» Selected text
This is like...if I say I'm not a fan of the Houston Texans, and you reply that I must therefore like the Dallas Cowboys, who are paying me to say I'm not a Texans fan. Illegal Fallacy of False Alternatives, 15-yard penalty, replay the down.
America its them bad Russians.
Them Russians them Russians and them Chinamen. And them Russians.
The Russia wants to eat us alive. The Russia’s power mad. She wants to take our cars from out our garages.
—Allen Ginsberg, "America," 1956
Caity, Glenn, and Liberal Trump Derangement Syndrome
And yes, we're talking about narratives in light of a recent post from Caitlin Johnstone. Caity has become a leading amateur theoretician on the power of narrative, and on how narrative helps the establishment control information and ideas (and thus, in this Information Age, the world). But the present post is also inspired by this recent Twitter conversation involving Glenn Greenwald—even more so by the replies (read them if you dare):
Amazing! After I just noted @MalcolmNance lies compulsively for MSNBC, and provided links where he has done that repeatedly - including I'm paid by the Kremlin & Jill Stein has an RT show - he lies again: claiming I'm paid by Fox. I never have been. How do you allow this, MSNBC?? pic.twitter.com/vYtVe9K2CA
— Glenn Greenwald (@ggreenwald) January 22, 2019
- liberals who admired Greenwald and Julian Assange back in the '00s for exposing the dirt on the Bush Administration now hate them both for daring to suggest that elected Democrats do shitty things too;
- liberals who hated Dubya Bush & Co. back in the day are rushing to rehabilitate that whole neocon crowd just for daring to suggest that they have some quibbles with 45 on matters of style; and
- in the eyes of these liberals, anyone who disagrees with (or even questions) the establishment's narrative on Russian interference with US elections in 2016 is either a paid Russian asset or merely a useful idiot. Oh, and you certainly can't be a real journalist.

» Work task
Continue the commentary on liberal attacks against Glenn Greenwald and critics of the Russia narrative, starting right after its final sentence. The items are not required for this work.

Saved data entries
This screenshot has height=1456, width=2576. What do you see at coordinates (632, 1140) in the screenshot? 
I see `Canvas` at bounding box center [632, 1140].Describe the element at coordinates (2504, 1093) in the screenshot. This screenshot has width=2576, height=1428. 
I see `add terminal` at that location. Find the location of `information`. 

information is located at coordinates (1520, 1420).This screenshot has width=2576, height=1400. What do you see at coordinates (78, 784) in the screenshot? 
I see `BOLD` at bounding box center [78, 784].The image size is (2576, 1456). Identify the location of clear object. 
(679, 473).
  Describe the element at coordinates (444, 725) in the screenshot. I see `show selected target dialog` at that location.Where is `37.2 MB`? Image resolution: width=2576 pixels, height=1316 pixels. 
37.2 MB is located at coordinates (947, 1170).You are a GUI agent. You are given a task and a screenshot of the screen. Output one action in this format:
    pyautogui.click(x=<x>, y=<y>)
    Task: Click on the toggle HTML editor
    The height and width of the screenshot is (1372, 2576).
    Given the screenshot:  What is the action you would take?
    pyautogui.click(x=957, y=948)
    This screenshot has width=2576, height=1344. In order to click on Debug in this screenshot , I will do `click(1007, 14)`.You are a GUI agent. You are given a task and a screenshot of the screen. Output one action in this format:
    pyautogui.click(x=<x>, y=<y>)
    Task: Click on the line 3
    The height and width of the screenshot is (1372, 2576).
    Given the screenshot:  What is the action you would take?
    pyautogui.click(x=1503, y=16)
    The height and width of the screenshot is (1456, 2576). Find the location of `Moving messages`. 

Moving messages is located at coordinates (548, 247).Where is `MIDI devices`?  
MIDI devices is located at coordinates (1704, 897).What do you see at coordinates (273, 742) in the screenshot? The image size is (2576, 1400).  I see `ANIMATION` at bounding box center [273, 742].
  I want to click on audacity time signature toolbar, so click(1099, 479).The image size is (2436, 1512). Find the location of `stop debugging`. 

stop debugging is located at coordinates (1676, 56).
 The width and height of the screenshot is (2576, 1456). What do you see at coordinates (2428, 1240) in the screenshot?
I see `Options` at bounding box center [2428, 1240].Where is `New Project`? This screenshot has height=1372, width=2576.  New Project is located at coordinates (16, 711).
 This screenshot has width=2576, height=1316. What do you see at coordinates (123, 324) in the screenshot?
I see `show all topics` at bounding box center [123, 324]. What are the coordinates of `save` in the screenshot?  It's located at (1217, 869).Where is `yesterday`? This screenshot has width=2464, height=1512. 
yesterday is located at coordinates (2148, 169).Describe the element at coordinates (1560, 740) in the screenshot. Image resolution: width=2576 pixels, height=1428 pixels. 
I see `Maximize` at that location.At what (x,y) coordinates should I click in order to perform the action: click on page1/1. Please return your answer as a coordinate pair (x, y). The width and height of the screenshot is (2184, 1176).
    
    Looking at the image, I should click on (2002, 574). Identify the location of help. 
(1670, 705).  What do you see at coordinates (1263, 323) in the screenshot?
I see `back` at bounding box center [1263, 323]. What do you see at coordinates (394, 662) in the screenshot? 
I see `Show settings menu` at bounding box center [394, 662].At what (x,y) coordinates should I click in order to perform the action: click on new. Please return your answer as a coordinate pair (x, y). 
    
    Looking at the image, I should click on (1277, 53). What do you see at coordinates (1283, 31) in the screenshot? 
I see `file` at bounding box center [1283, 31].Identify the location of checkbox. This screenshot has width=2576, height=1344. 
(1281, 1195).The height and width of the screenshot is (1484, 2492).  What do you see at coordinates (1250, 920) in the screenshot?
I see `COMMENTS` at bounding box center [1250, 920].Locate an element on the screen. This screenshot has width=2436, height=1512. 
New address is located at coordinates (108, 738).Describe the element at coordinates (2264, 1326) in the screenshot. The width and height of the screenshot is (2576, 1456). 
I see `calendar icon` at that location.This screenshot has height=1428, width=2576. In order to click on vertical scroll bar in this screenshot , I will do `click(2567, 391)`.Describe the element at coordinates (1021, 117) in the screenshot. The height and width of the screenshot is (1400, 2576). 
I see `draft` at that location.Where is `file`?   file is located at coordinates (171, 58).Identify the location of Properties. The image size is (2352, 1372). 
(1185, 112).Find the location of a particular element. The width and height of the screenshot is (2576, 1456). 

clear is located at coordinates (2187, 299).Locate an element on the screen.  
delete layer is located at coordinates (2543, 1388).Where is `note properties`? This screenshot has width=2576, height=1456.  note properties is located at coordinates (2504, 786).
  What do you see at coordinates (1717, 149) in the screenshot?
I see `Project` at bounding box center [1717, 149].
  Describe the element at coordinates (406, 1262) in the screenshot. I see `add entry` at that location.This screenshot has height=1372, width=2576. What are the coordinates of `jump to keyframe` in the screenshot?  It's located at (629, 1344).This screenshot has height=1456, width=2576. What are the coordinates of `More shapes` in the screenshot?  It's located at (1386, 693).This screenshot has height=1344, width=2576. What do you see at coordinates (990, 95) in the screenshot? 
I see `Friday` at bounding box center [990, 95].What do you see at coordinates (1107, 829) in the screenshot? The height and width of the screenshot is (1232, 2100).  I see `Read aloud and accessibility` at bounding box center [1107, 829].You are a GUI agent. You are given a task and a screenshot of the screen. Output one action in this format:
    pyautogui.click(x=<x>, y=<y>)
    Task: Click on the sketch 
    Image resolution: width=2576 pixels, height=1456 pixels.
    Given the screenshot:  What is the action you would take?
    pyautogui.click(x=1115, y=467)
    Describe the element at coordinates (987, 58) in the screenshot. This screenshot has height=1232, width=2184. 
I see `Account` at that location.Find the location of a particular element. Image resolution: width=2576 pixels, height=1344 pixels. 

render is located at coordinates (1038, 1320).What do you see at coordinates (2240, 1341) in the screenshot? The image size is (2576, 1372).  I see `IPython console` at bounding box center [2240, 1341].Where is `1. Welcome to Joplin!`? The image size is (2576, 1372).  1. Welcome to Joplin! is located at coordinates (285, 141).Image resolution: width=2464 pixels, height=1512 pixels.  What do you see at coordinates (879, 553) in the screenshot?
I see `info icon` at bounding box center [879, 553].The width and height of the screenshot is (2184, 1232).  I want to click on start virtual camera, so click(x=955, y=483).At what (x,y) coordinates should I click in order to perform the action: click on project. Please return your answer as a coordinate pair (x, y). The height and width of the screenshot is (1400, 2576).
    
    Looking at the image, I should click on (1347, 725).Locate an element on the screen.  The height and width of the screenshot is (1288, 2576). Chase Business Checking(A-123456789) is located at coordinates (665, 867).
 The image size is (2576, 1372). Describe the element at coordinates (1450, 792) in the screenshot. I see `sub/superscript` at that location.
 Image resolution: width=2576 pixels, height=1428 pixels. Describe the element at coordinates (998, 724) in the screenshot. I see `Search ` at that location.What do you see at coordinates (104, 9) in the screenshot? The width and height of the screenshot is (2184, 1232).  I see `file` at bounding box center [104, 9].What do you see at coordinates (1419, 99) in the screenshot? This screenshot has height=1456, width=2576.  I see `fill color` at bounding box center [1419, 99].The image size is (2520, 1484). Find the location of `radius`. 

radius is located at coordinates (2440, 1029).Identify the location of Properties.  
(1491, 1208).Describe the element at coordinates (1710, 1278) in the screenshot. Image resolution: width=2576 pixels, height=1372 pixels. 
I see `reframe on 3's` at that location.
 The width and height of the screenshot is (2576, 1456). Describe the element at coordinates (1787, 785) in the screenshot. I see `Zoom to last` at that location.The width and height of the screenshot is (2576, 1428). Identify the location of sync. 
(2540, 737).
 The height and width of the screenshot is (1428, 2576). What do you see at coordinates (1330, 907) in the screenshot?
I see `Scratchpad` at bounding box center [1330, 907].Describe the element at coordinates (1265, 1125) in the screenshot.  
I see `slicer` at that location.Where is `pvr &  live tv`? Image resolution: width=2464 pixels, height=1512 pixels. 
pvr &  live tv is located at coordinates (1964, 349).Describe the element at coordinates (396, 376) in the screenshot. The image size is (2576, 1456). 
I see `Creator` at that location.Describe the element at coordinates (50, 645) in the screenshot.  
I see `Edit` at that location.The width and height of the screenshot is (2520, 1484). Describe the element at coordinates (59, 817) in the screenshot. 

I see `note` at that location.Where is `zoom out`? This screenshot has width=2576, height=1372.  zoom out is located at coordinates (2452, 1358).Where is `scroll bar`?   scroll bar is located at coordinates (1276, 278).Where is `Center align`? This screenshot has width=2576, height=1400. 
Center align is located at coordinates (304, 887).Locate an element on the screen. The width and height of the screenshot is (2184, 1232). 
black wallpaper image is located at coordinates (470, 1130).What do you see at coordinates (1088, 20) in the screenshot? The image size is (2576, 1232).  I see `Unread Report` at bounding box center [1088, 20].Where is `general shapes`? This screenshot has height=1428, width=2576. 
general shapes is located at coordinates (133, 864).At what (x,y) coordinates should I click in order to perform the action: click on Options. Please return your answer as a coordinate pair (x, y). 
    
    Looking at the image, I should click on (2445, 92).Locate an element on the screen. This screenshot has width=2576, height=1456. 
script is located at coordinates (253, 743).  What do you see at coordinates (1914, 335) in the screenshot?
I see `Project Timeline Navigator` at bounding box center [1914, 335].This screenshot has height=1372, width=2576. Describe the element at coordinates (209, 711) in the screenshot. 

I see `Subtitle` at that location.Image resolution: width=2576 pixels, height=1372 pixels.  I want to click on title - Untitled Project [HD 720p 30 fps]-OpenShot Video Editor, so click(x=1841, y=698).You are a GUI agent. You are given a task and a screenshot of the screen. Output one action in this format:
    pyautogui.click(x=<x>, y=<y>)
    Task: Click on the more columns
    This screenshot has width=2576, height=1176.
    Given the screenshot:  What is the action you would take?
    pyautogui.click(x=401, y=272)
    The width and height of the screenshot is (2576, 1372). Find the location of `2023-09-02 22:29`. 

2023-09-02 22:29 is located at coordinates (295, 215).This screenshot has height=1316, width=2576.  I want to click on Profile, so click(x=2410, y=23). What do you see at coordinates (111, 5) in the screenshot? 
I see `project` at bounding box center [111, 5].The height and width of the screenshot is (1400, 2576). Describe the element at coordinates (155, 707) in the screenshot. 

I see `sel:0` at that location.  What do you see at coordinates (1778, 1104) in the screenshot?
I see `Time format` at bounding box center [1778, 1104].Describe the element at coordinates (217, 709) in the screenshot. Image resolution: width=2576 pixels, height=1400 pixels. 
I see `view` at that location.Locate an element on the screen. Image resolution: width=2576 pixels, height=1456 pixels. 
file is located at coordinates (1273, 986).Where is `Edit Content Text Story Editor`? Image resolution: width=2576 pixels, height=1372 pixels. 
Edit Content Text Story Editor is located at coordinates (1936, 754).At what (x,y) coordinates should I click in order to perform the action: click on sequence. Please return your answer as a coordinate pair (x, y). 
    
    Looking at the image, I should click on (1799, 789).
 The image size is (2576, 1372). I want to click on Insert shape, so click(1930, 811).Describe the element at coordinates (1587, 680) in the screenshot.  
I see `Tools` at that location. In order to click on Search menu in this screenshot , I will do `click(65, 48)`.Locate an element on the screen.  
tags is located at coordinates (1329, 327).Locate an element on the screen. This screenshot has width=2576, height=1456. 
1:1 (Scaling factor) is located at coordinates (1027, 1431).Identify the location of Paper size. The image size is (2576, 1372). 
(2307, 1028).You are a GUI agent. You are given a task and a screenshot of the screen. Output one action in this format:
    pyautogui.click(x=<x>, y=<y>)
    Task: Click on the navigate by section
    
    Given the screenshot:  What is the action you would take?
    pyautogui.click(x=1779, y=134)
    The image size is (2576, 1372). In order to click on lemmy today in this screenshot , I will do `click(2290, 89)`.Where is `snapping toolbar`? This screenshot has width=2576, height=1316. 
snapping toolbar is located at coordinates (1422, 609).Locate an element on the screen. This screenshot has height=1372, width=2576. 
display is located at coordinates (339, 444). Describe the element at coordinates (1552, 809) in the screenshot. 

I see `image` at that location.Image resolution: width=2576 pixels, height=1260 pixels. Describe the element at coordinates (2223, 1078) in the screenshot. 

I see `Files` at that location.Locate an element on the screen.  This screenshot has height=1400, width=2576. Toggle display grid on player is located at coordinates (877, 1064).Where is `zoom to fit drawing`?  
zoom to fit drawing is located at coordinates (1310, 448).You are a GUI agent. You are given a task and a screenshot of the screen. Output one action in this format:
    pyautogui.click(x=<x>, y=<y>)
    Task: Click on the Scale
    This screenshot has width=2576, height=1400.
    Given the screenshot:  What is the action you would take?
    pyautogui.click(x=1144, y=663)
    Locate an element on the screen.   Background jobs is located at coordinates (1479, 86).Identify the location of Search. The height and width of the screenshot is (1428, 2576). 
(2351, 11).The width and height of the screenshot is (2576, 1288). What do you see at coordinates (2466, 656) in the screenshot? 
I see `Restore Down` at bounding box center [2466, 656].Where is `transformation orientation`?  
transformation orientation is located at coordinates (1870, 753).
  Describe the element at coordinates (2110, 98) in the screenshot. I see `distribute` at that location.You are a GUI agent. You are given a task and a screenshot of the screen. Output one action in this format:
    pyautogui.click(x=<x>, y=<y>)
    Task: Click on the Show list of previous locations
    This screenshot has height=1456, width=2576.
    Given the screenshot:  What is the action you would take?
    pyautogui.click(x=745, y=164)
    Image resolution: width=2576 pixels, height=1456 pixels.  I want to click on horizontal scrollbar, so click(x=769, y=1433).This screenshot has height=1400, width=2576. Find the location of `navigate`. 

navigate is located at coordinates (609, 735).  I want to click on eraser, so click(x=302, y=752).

» Exercise response
The Truth Is Out There, Outside Your Comfort Zone
It all comes back to these very important facts, which I hope will not need links to substantiate:
- The United States has long acted as an imperial power in ways similar to the old Russian and Soviet empires, with perhaps even more brutality and higher body counts.
- On top of that, we have the phenomenon of American exceptionalism, whereby the US gives its multinational corporations permission to colonize sovereign nations (mostly those with dark-skinned citizens) and impose Chicago School economics on them.
- Though it may carp about human rights, the US government (whichever party controls it) de facto doesn't give a fuck about human rights. This is borne out by our super-special alliances with nations such as Turkey, Israel, and number one human rights pariah Saudi Arabia.
- Russia does not have military bases all over the fucking planet; the US does.
- Many Russian capitalists are evil, but they learned their evil tricks from US capitalists, just as Hitler learned about the US keeping indigenous Americans in concentration camps.
- The US military has a history of lying to us and leading us into wars.
- The US intelligence apparatus has a history of lying to us and leading us into wars.
- The US media-industrial complex has a history of lying to us and leading us into wars.
Americans, on the world stage we are not the Good Guys. I can say that because I have this amazing power called thinking for myself. It's not that difficult, really; you can do it too, if you have the courage to step outside The Matrix. I see and use more than two buckets. More to the point, the separateness of your buckets is an illusion carefully crafted by your own Cognitive Miser: Those buckets are connected, forming a trough. Very little in this world is all good or all bad.
As my friend Kate BionicDance Fahr has said literally thousands of times, "Don't run on automatic. Instead, please--think!!!"